Vitamin B1 (Thiamin)

  • Consult your doctor before taking vitamin B1 for a thiamin deficiency, lactic acidosis secondary to thiamin deficiency, Wernicke-Korsakoff syndrome, Wernicke’s encephalopathy, or Korsakoff’s psychosis.

Vitamin B2 (riboflavin)

  • High doses of vitamin B2 (riboflavin) may interfere with the Abbott TDx drugs-of-abuse assay.
  • Riboflavin absorption is increased in hypothyroidism and decreased in hyperthyroidism.
  • If you are taking nucleoside reverse-transcriptase inhibitors, even a mild riboflavin deficiency can increase your risk of lactic acidosis.

Vitamin B6

  • Individuals who are being treated with levodopa without taking carbidopa at the same time should avoid doses of 5 milligrams or greater daily of vitamin B6.

Vitamin B12 (cyanocobalamin)

  • Do not take cyanocobalamin if you have Leber’s optic atrophy.

Vitamin C

  • Do not take vitamin C if you have a history of kidney stones or of kidney insufficiency (defined as having a serum creatine level greater than 2 milligrams per deciliter and/or a creatinine clearance less than 30 milliliters per minute.
  • Consult your doctor before taking large amounts of vitamin C if you have hemochromatosis, thalassemia, sideroblastic anemia, sickle cell anemia, or erythrocyte glucose-6-phosphate dehydrogenase (G6PD) deficiency.

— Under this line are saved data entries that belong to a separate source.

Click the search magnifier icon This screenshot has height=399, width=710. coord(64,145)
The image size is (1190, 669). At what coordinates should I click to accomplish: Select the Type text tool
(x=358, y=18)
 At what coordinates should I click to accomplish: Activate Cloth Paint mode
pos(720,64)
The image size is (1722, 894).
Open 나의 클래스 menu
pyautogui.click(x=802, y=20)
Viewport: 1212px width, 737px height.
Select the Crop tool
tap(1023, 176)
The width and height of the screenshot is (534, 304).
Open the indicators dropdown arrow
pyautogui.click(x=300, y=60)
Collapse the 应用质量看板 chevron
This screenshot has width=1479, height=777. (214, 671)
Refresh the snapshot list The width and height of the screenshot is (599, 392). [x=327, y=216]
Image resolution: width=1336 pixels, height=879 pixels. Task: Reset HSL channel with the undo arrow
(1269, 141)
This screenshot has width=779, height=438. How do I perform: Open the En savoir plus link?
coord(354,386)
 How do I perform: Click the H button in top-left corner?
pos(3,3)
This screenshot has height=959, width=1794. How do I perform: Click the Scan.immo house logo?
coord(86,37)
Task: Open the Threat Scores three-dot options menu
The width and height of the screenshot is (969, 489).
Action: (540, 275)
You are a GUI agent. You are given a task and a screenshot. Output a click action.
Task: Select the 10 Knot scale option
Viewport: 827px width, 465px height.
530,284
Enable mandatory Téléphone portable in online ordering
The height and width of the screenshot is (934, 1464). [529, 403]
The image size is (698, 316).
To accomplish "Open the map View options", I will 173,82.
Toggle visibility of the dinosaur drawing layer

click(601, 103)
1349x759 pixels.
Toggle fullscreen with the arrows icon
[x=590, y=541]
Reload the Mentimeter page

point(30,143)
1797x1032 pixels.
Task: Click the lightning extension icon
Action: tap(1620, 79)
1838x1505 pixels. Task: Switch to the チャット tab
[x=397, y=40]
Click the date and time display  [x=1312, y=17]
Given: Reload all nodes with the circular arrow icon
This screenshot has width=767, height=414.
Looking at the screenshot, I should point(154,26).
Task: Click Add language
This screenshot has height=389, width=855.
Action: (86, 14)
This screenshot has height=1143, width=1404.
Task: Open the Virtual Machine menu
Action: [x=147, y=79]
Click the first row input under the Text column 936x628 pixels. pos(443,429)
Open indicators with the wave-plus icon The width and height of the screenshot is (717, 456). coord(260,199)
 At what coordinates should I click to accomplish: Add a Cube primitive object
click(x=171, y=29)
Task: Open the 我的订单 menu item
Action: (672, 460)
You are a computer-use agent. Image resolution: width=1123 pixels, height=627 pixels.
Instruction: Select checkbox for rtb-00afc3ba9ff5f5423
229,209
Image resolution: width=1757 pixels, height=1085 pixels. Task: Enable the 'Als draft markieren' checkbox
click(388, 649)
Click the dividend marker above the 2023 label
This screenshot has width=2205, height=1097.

You can experience iron overload if you have one of these conditions and use large amounts of vitamin C.

Vitamin E

  • Consult your doctor before taking vitamin E if you take warfarin (Coumadin).
  • Consult your doctor before taking high doses of vitamin E if you have a vitamin K deficiency or a history of liver failure.
  • Consult your doctor before taking vitamin E if you have a history of any bleeding disorder such as peptic ulcers, hemorrhagic stroke, or hemophilia.
  • Discontinue using vitamin E 1 month before any surgical procedure.